▸ **Task description**:
Please return the lines of the data below, word for word, from the first line through the line containing "Viewport: 1024px width, 795px height.".

────────

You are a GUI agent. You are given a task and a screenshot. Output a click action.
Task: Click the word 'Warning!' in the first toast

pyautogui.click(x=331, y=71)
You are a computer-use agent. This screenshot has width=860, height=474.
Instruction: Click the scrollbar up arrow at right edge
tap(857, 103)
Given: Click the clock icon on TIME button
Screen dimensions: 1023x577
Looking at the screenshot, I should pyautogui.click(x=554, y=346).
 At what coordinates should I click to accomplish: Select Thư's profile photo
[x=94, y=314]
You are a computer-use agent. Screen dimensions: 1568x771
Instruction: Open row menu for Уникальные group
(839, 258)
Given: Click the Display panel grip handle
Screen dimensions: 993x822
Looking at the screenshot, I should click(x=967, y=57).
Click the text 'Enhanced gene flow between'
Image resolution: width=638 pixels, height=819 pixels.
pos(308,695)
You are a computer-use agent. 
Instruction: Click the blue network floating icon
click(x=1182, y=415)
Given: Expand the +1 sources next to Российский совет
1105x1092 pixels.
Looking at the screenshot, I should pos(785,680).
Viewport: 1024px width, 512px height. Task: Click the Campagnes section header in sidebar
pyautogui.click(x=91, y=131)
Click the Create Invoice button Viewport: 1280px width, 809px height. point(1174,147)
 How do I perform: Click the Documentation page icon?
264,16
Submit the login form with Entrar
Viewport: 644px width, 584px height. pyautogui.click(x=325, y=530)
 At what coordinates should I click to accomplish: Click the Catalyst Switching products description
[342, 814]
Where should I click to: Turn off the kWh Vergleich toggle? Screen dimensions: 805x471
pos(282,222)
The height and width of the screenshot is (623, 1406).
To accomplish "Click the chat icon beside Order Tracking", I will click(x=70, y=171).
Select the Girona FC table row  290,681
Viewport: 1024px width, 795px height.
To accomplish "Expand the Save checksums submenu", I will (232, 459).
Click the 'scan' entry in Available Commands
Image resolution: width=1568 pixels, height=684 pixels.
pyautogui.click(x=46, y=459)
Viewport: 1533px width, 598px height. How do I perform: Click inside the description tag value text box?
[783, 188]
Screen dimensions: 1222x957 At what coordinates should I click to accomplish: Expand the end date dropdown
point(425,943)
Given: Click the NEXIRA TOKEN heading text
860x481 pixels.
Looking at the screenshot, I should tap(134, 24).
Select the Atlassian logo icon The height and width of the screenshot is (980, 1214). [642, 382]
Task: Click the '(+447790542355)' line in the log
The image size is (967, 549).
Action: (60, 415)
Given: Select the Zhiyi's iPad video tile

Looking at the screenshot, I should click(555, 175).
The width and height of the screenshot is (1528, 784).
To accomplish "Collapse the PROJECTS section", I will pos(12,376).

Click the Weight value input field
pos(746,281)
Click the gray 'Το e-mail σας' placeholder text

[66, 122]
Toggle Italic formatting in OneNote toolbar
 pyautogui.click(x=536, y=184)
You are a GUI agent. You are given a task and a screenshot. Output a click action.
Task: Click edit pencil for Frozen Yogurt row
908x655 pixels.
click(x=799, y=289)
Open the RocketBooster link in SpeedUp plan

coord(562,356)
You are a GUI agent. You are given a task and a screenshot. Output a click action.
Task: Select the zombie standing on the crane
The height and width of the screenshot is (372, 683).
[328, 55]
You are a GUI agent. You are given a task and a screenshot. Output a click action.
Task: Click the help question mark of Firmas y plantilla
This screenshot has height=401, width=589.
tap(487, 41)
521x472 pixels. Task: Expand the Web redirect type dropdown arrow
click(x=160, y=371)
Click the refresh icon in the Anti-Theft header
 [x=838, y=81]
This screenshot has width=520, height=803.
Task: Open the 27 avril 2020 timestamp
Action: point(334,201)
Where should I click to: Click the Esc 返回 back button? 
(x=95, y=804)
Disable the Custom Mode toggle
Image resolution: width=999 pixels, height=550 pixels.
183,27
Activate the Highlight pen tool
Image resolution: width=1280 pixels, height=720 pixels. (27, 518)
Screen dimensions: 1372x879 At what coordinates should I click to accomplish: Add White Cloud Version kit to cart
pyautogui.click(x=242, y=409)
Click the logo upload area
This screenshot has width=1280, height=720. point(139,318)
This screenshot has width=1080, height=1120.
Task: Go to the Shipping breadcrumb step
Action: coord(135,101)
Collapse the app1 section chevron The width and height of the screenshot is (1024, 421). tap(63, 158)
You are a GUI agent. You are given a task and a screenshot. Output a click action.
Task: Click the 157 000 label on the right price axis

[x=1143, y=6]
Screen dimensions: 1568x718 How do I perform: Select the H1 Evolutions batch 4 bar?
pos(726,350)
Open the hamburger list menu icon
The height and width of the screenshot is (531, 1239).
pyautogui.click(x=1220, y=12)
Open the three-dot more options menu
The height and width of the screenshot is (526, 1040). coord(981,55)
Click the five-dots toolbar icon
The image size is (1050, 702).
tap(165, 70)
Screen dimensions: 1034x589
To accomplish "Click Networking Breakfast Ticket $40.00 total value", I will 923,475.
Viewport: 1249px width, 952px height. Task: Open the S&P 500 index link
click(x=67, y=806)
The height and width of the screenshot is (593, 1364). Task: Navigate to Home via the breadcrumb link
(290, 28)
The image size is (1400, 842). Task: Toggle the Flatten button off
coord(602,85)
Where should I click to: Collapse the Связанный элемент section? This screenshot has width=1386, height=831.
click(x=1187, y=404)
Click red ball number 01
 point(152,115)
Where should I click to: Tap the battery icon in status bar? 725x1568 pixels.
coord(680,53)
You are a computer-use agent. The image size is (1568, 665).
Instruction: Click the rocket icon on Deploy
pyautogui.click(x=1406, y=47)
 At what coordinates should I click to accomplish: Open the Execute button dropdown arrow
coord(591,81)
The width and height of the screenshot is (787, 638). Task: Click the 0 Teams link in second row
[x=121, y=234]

────────

▸ **Exercise response**:
You are a GUI agent. You are given a task and a screenshot. Output a click action.
Task: Click the word 'Warning!' in the first toast

pyautogui.click(x=331, y=71)
You are a computer-use agent. This screenshot has width=860, height=474.
Instruction: Click the scrollbar up arrow at right edge
tap(857, 103)
Given: Click the clock icon on TIME button
Screen dimensions: 1023x577
Looking at the screenshot, I should pyautogui.click(x=554, y=346).
 At what coordinates should I click to accomplish: Select Thư's profile photo
[x=94, y=314]
You are a computer-use agent. Screen dimensions: 1568x771
Instruction: Open row menu for Уникальные group
(839, 258)
Given: Click the Display panel grip handle
Screen dimensions: 993x822
Looking at the screenshot, I should click(x=967, y=57).
Click the text 'Enhanced gene flow between'
Image resolution: width=638 pixels, height=819 pixels.
pos(308,695)
You are a computer-use agent. 
Instruction: Click the blue network floating icon
click(x=1182, y=415)
Given: Expand the +1 sources next to Российский совет
1105x1092 pixels.
Looking at the screenshot, I should pos(785,680).
Viewport: 1024px width, 512px height. Task: Click the Campagnes section header in sidebar
pyautogui.click(x=91, y=131)
Click the Create Invoice button Viewport: 1280px width, 809px height. point(1174,147)
 How do I perform: Click the Documentation page icon?
264,16
Submit the login form with Entrar
Viewport: 644px width, 584px height. pyautogui.click(x=325, y=530)
 At what coordinates should I click to accomplish: Click the Catalyst Switching products description
[342, 814]
Where should I click to: Turn off the kWh Vergleich toggle? Screen dimensions: 805x471
pos(282,222)
The height and width of the screenshot is (623, 1406).
To accomplish "Click the chat icon beside Order Tracking", I will click(x=70, y=171).
Select the Girona FC table row  290,681
Viewport: 1024px width, 795px height.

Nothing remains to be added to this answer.